• ACTION ITEM: After locating the line that holds "Go to Listings in sidebar", repeat it and each following line exactly until the material ends, skipping pictures.

• SUPPLIED MATERIAL:
*****
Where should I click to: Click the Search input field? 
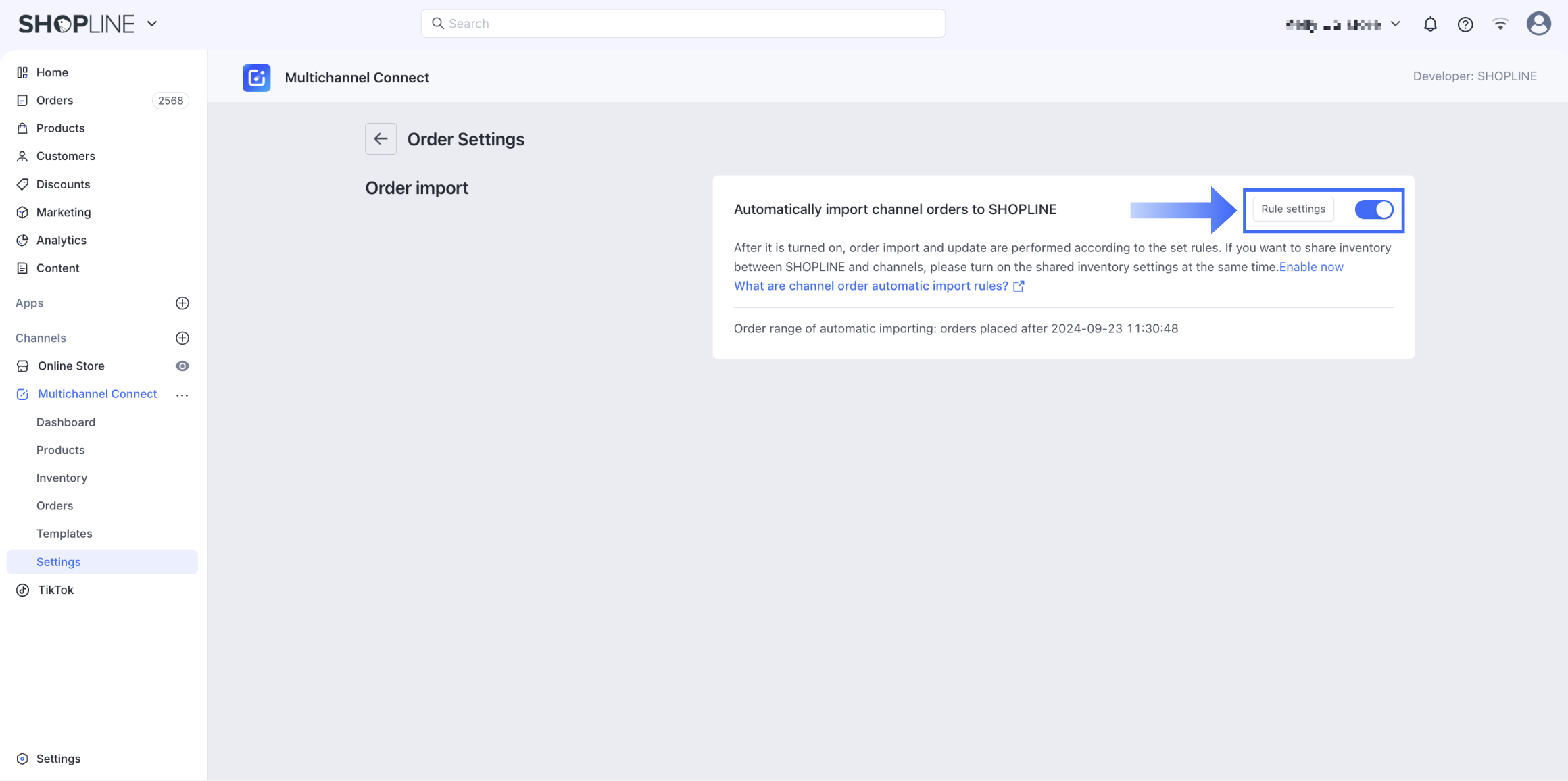[x=683, y=24]

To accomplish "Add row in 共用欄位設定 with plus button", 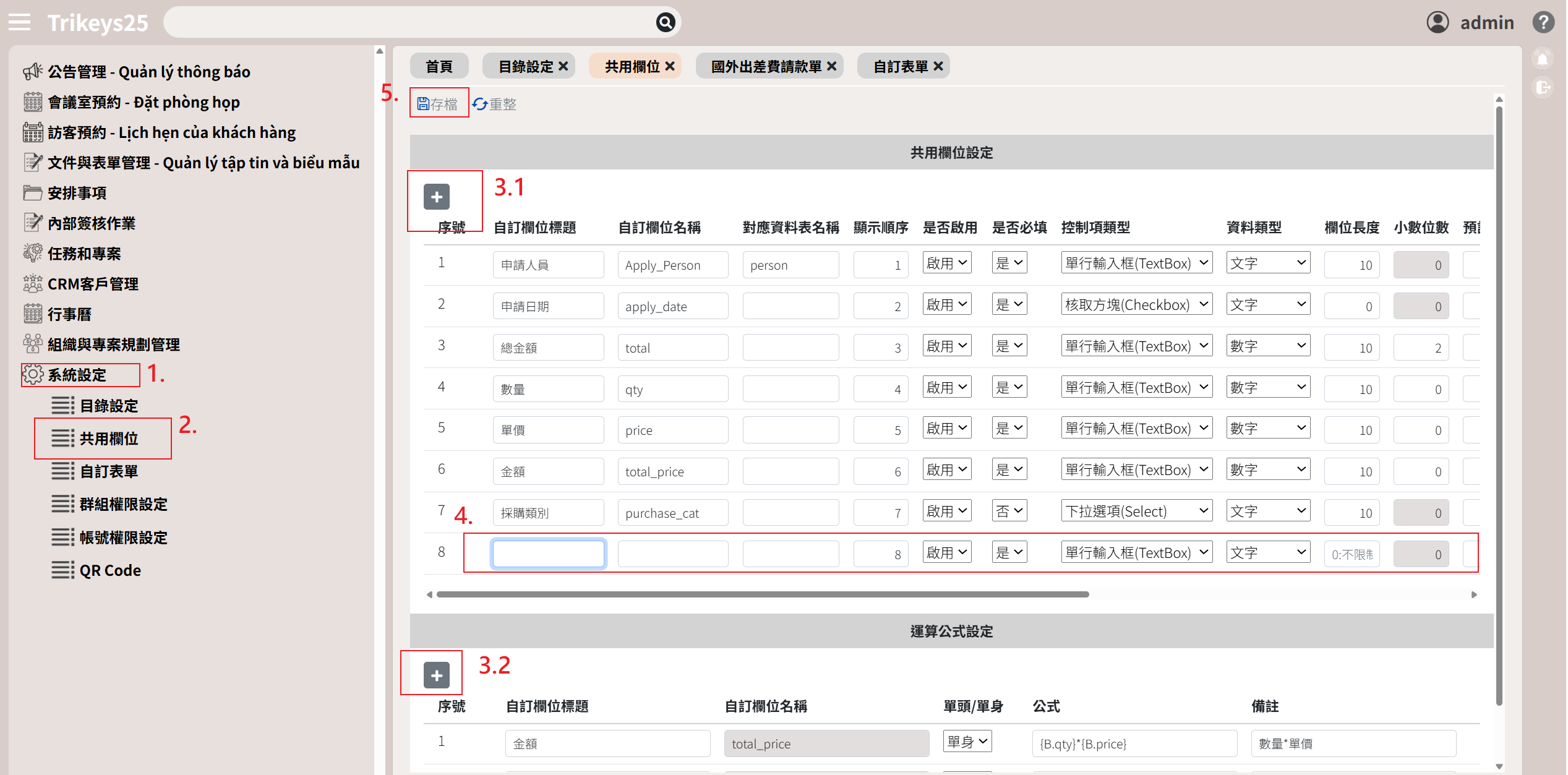I will tap(437, 197).
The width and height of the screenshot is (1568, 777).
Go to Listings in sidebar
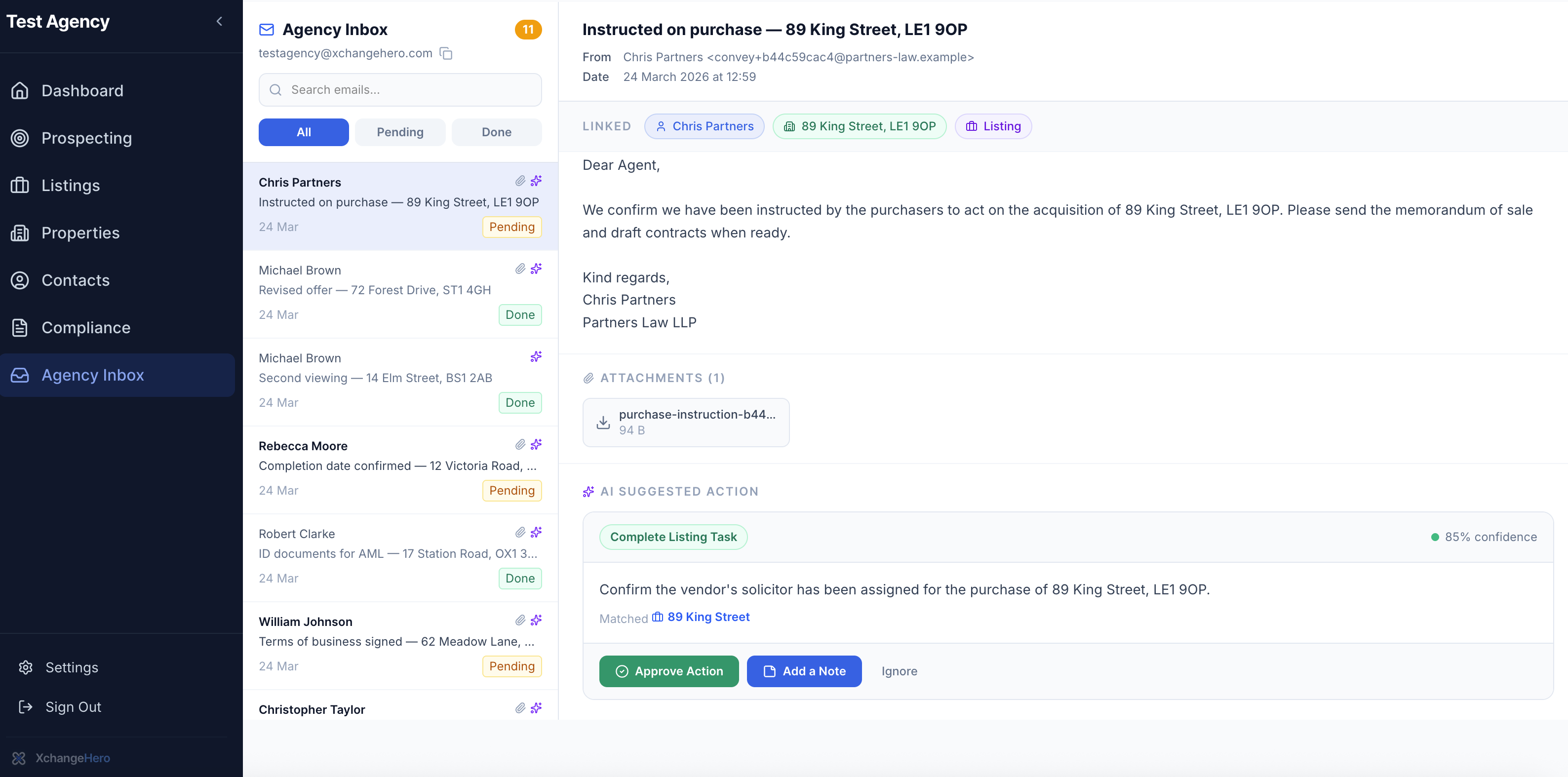[x=70, y=186]
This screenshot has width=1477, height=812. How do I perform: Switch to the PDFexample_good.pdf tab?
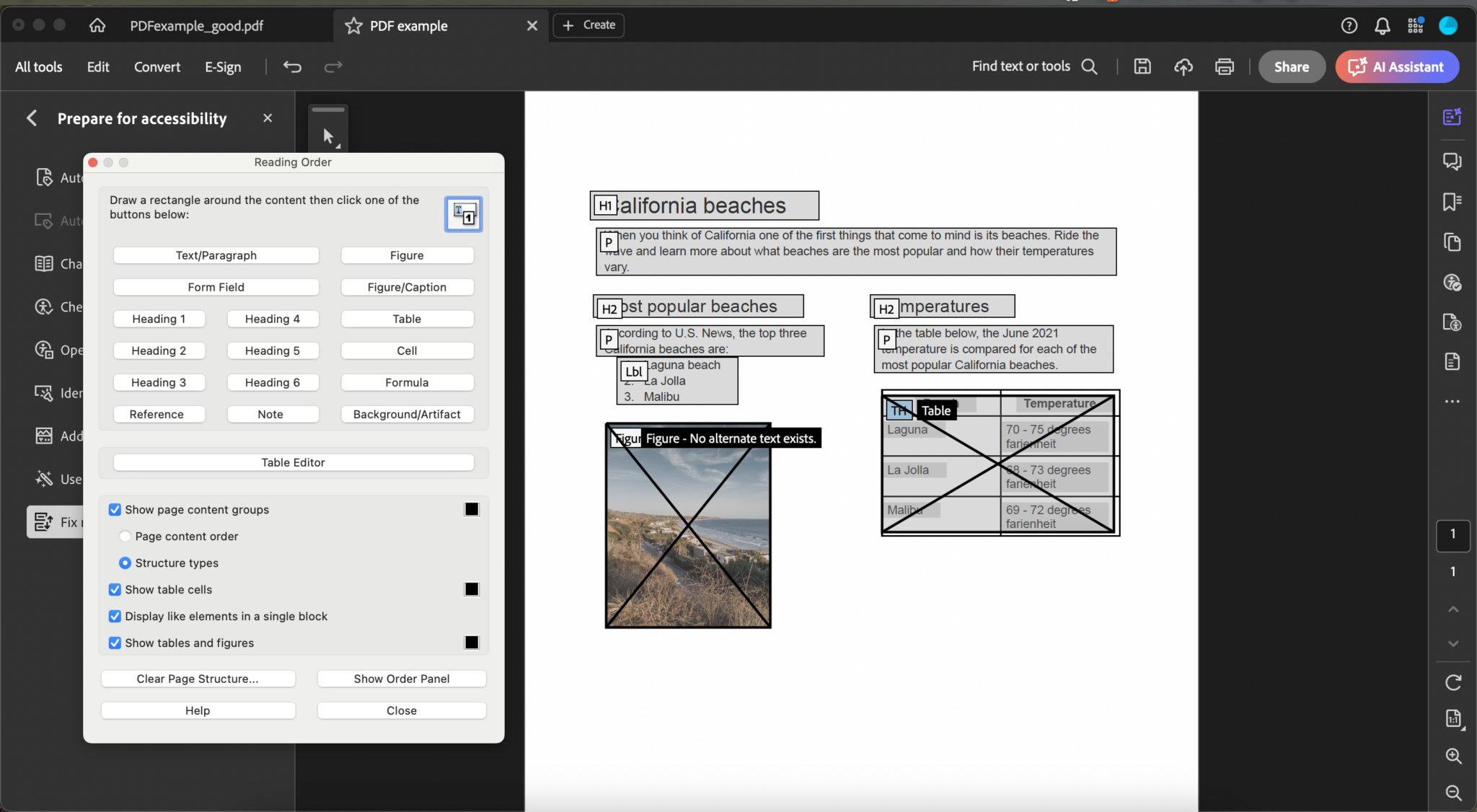point(196,26)
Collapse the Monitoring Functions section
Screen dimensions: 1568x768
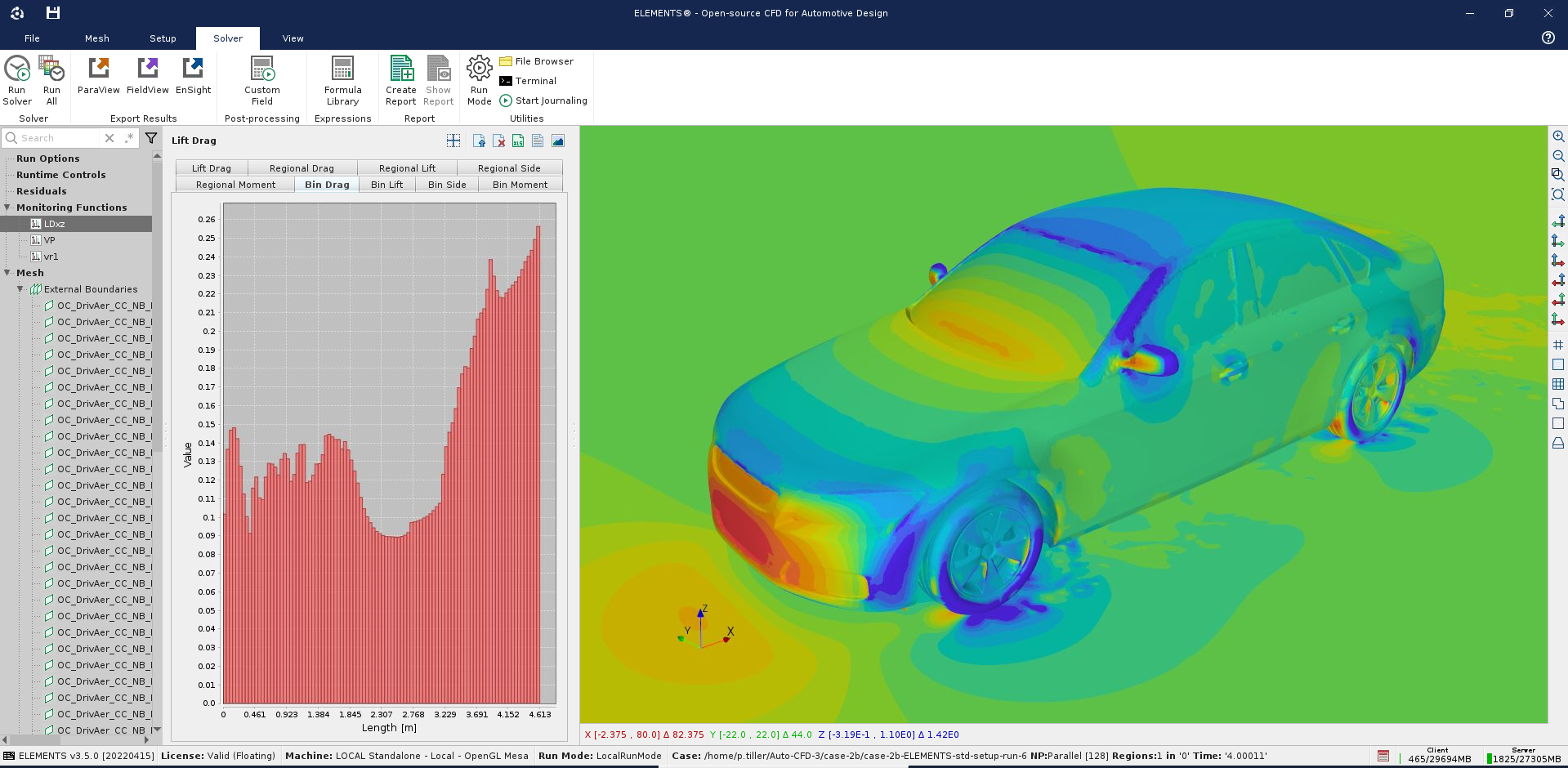(x=7, y=207)
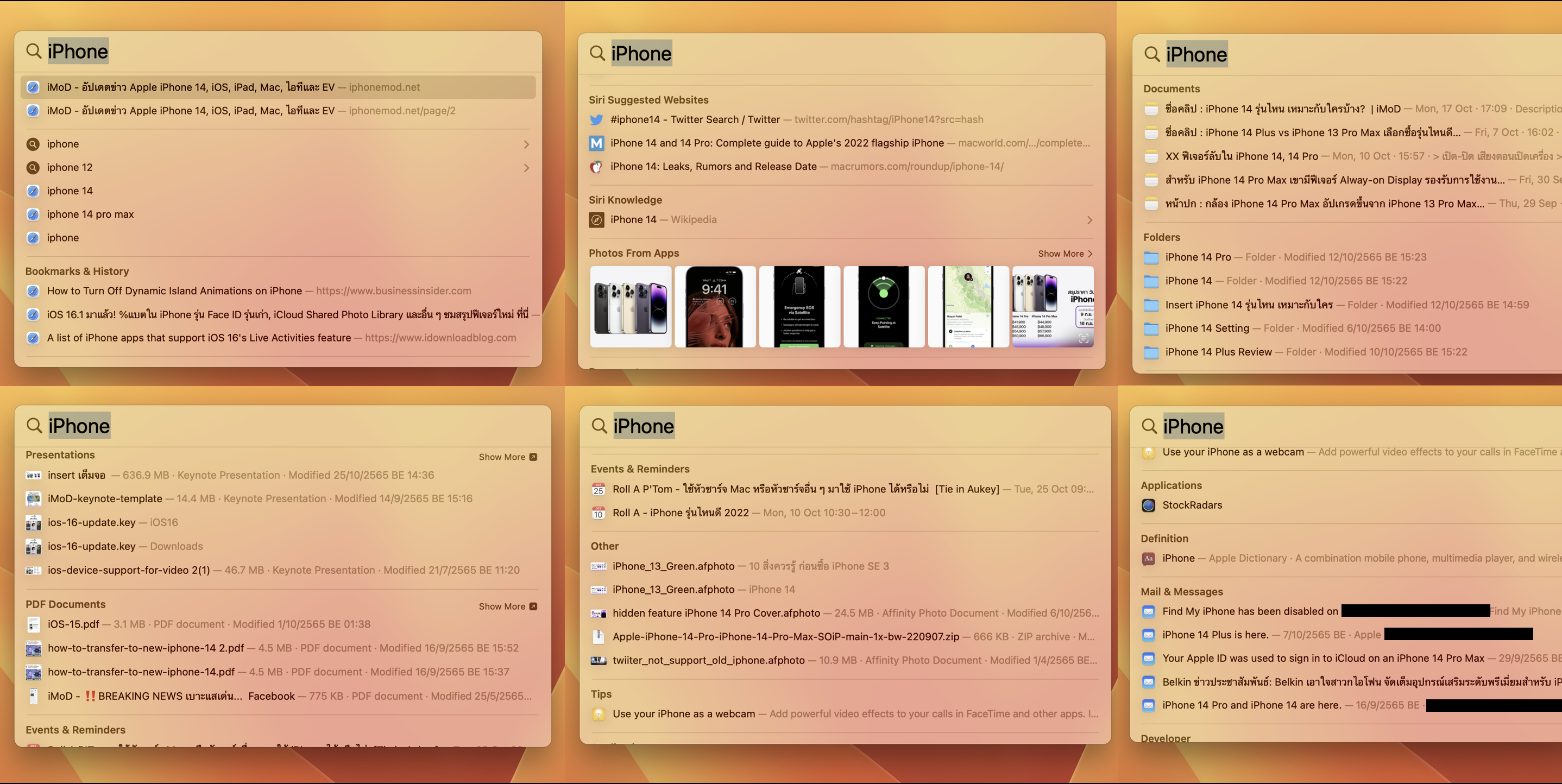This screenshot has width=1562, height=784.
Task: Show more Photos From Apps
Action: tap(1065, 254)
*****
• RESULT:
Go to Listings in sidebar
[x=70, y=186]
This screenshot has width=1477, height=812. How do I perform: Switch to the PDFexample_good.pdf tab?
point(196,26)
Collapse the Monitoring Functions section
Screen dimensions: 1568x768
(x=7, y=207)
This screenshot has width=1562, height=784.
Task: Show more Photos From Apps
Action: tap(1065, 254)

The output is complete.